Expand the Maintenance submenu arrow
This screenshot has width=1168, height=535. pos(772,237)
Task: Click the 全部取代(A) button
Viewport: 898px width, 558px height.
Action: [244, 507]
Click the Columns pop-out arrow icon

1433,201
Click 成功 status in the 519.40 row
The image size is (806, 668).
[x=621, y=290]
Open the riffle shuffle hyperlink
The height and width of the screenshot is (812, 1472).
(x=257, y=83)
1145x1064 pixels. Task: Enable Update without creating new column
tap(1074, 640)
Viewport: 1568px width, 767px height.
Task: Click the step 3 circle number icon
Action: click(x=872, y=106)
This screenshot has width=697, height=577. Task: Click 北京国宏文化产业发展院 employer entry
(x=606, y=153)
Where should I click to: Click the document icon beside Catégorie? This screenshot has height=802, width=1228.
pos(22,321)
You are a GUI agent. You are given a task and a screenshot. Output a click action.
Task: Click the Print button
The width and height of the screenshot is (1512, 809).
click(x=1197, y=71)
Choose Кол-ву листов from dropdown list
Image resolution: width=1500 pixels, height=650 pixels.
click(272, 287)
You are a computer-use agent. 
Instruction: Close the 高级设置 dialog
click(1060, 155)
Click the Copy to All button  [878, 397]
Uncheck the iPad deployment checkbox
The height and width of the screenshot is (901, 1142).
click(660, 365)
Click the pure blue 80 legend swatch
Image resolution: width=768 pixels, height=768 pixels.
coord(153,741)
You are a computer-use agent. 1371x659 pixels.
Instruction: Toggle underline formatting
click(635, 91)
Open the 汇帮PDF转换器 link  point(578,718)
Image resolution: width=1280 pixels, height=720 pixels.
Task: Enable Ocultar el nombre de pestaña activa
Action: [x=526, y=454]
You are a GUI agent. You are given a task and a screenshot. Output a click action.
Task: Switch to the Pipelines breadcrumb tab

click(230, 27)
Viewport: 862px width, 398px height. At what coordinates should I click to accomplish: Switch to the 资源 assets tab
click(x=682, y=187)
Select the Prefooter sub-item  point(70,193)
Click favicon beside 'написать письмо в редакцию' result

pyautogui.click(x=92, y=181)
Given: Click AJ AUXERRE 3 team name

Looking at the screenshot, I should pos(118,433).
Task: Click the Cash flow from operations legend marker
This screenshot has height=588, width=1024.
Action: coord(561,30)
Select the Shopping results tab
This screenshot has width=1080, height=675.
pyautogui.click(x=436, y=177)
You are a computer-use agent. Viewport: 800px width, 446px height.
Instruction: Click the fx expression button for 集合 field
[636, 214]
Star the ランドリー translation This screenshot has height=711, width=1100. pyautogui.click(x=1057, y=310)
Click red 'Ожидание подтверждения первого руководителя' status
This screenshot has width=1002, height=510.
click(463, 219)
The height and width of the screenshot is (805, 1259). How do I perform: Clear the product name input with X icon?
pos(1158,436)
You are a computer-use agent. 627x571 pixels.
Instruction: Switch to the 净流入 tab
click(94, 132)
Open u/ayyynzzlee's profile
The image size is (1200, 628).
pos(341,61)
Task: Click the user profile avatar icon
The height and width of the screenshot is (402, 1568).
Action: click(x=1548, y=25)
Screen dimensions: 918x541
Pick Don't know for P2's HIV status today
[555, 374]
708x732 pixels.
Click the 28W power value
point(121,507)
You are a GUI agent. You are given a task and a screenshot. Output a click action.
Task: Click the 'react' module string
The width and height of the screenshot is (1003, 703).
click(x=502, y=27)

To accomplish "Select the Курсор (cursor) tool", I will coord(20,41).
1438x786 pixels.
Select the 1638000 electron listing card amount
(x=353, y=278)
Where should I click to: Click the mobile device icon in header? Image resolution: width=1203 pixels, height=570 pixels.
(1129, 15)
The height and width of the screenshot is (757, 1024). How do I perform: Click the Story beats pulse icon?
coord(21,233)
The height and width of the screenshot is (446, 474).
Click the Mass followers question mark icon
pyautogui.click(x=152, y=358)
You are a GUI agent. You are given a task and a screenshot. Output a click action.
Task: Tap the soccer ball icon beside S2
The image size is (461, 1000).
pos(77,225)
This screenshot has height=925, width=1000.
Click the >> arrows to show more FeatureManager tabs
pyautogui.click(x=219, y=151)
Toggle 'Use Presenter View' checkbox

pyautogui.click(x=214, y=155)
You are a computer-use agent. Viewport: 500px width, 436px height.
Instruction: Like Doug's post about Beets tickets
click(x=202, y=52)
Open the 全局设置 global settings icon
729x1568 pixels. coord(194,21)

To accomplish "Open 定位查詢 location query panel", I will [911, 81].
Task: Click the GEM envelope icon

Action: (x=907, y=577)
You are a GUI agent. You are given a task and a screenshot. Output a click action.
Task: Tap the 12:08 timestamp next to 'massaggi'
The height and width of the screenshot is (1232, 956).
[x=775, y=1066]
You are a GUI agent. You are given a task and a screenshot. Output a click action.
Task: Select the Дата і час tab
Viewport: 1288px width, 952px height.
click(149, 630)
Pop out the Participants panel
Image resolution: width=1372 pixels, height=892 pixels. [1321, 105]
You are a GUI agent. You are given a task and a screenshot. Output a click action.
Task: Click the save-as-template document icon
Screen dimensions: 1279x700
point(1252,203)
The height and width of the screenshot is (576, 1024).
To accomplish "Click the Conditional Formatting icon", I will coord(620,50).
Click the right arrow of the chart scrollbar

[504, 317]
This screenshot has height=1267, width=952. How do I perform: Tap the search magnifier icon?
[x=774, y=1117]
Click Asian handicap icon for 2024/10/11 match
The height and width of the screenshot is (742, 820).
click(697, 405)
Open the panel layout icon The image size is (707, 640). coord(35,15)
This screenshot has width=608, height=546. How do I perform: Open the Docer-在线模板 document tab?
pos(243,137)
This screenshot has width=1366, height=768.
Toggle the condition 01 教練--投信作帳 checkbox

* _What you should do_
Write out only the lines from the one containing "Toggle 'Use Presenter View' checkbox" through the end of the listing above, exactly as they stand.

* _Solution for this task_
Toggle 'Use Presenter View' checkbox

pyautogui.click(x=214, y=155)
You are a computer-use agent. Viewport: 500px width, 436px height.
Instruction: Like Doug's post about Beets tickets
click(x=202, y=52)
Open the 全局设置 global settings icon
729x1568 pixels. coord(194,21)

To accomplish "Open 定位查詢 location query panel", I will [911, 81].
Task: Click the GEM envelope icon

Action: (x=907, y=577)
You are a GUI agent. You are given a task and a screenshot. Output a click action.
Task: Tap the 12:08 timestamp next to 'massaggi'
The height and width of the screenshot is (1232, 956).
[x=775, y=1066]
You are a GUI agent. You are given a task and a screenshot. Output a click action.
Task: Select the Дата і час tab
Viewport: 1288px width, 952px height.
click(149, 630)
Pop out the Participants panel
Image resolution: width=1372 pixels, height=892 pixels. [1321, 105]
You are a GUI agent. You are given a task and a screenshot. Output a click action.
Task: Click the save-as-template document icon
Screen dimensions: 1279x700
point(1252,203)
The height and width of the screenshot is (576, 1024).
To accomplish "Click the Conditional Formatting icon", I will coord(620,50).
Click the right arrow of the chart scrollbar

[504, 317]
This screenshot has height=1267, width=952. How do I perform: Tap the search magnifier icon?
[x=774, y=1117]
Click Asian handicap icon for 2024/10/11 match
The height and width of the screenshot is (742, 820).
click(697, 405)
Open the panel layout icon The image size is (707, 640). coord(35,15)
This screenshot has width=608, height=546. How do I perform: Open the Docer-在线模板 document tab?
pos(243,137)
This screenshot has width=1366, height=768.
Toggle the condition 01 教練--投信作帳 checkbox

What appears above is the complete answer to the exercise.